BAKERSFIELD -- A legal battle rages on in the city of Bakersfield, California, regarding the 24th Street widening project that will add two additional lanes to a four-lane street running through the historic area of Westchester.

This project is designed to reduce traffic in the area, but the city is facing strong opposition from those that say the city’s traffic predictions are not true. Vanessa Vangle is a founding member and spokesperson for the “Citizens Against 24th Street Widening Project.” 

"It’s unnecessary to widen it, and even if they did spend the $70 to $80 million that this project would cost, it would only improve the flow of traffic, by approximately one minute and that is at peak rush hour," Vangle told the Northern California Record.

Former Congressman Bill Thomas was able to acquire $630 million earmarked for transportation/road projects before he left office, said Vangle. Jacquie Sullivan, councilmember of Ward 6, is a strong supporter of the 24th Street Widening Project. Sullivan believes the Bakersfield City Council has a responsibility to prepare for the future growth of the city and the 24th Street entrance corridor, the gateway to Bakersfield, is a top priority.

More than 20 homes in the Westchester Historic District will have to be demolished so this project can be completed, said Vangle. The city offered to buy the homes at more than the appraised value and 21 homeowners accepted the offer while two still remain, according to Vangle. 

“The city of Bakersfield was very fair to the people that needed to be relocated. We’ve had no complaints and they were given top value, top service, and top priority,” Sullivan told the Northern California Record.

Terry Maxwell, former councilmember of Ward Two in the Westchester area, was an ally of Vangle and was vehemently against the widening project, according to both Vangle and Sullivan. He was the only dissenting vote on the seven-member city council and he lost his re-election bid to Andre Gonzales, who Sullivan says is a supporter of the widening project.

Vangle said she and her group are not against the entire project. 

“There are four segments involved in the widening project. Segment three is the stretch of road that runs through the historical neighborhood.
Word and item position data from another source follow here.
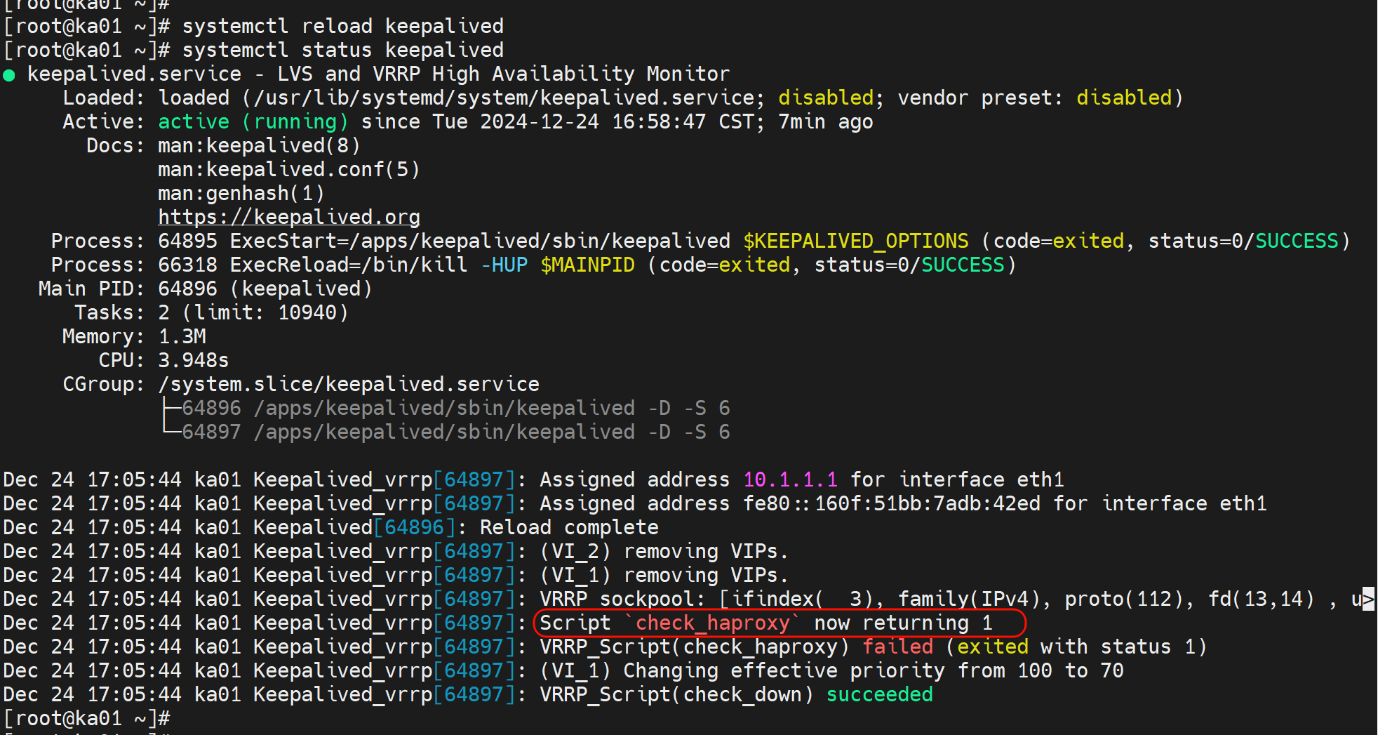Click the "Reload complete" log message

568,527
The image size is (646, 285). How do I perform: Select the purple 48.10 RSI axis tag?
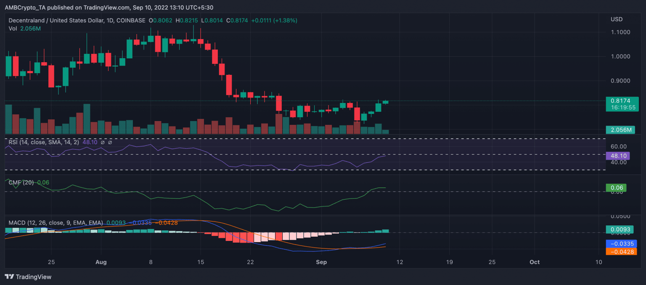pyautogui.click(x=617, y=156)
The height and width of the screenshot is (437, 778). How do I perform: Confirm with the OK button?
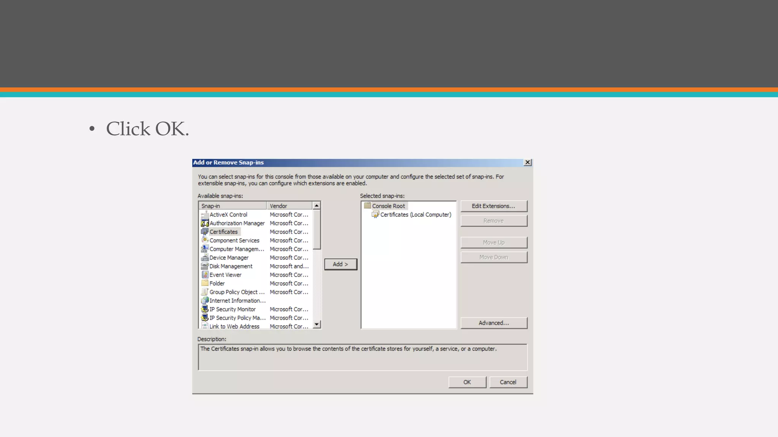pyautogui.click(x=467, y=382)
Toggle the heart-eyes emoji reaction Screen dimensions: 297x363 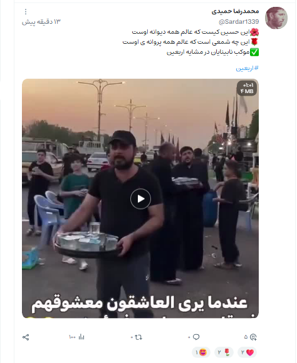point(201,352)
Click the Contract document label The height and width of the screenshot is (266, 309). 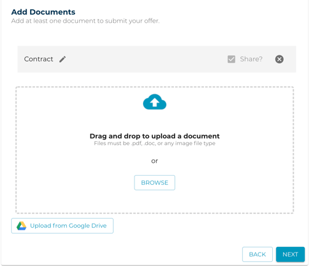(39, 59)
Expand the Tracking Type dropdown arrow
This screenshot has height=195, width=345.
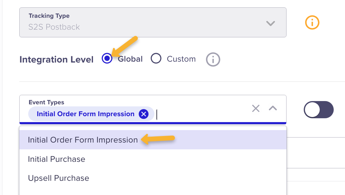270,23
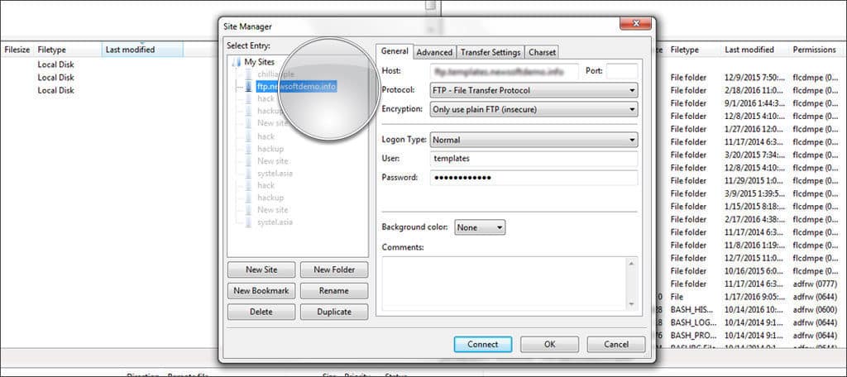Click into the Port field
Screen dimensions: 847x377
pos(622,71)

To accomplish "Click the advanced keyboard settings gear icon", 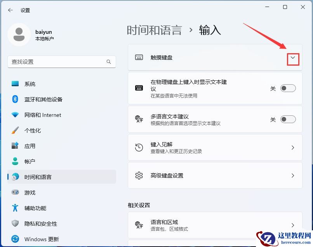I will click(x=139, y=176).
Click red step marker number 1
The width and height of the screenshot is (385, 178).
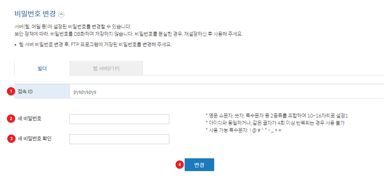[x=11, y=92]
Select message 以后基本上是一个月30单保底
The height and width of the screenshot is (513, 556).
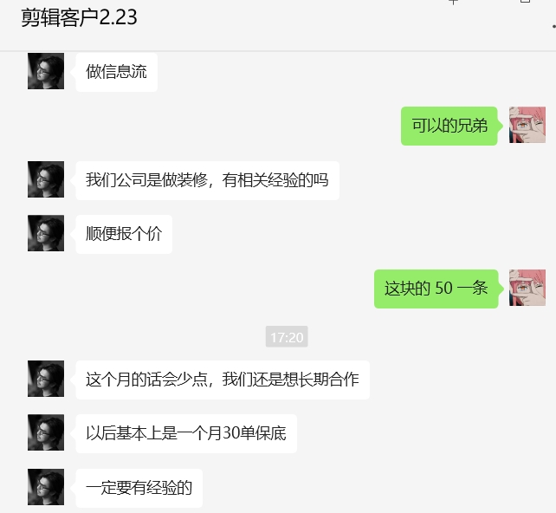(x=186, y=433)
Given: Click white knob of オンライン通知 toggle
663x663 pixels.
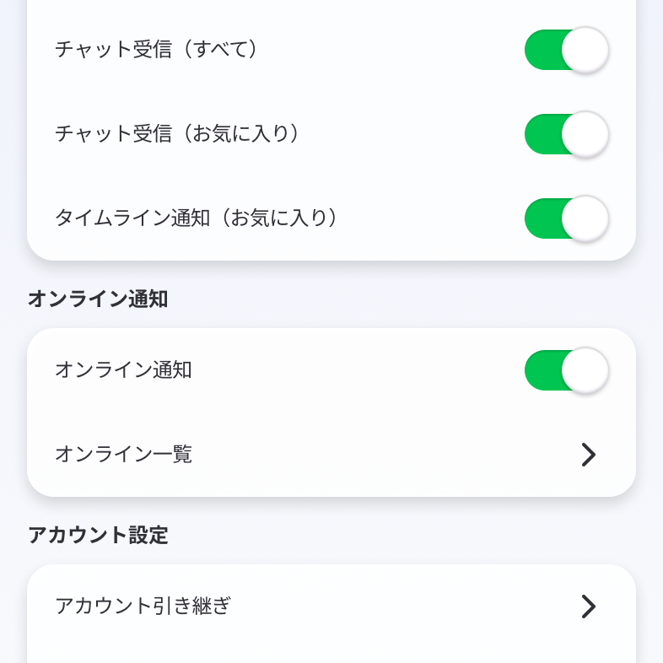Looking at the screenshot, I should [x=585, y=370].
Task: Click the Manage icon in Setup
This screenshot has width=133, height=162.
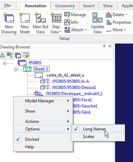Action: tap(67, 15)
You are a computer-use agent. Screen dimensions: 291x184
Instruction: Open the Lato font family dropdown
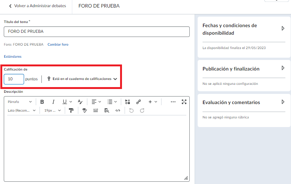point(22,110)
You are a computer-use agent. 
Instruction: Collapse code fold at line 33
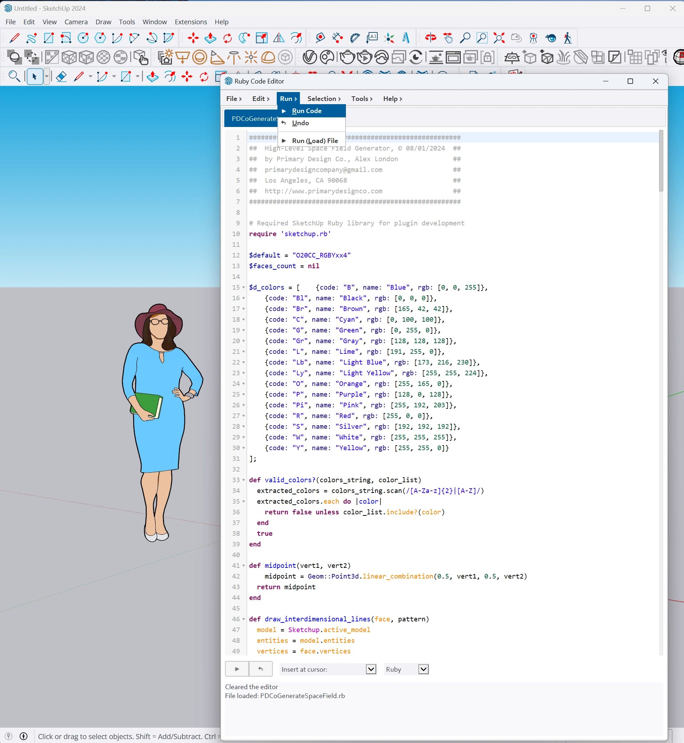(244, 480)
Our group is not opposed to segments one, two and four, just segment three that will disfigure and potentially destroy the historic neighborhood,” said Vangle.

Vangle and other members of the community have filed a lawsuit against the city. Even though Vangle’s group recently scored a legal victory in a California Appeals Court that issued a temporary stay on the widening project, meaning construction could be at a standstill for at least another year, according to Kern Golden Empire, Sullivan said the project will move forward. 

“There’s no way they are going to prevail. The elected body has been committed to this project from the very beginning. It’s an excellent project. Let’s continue, let’s get it finished, let’s stop the delays and get back on track and get the entrance to our city finished,” said Sullivan.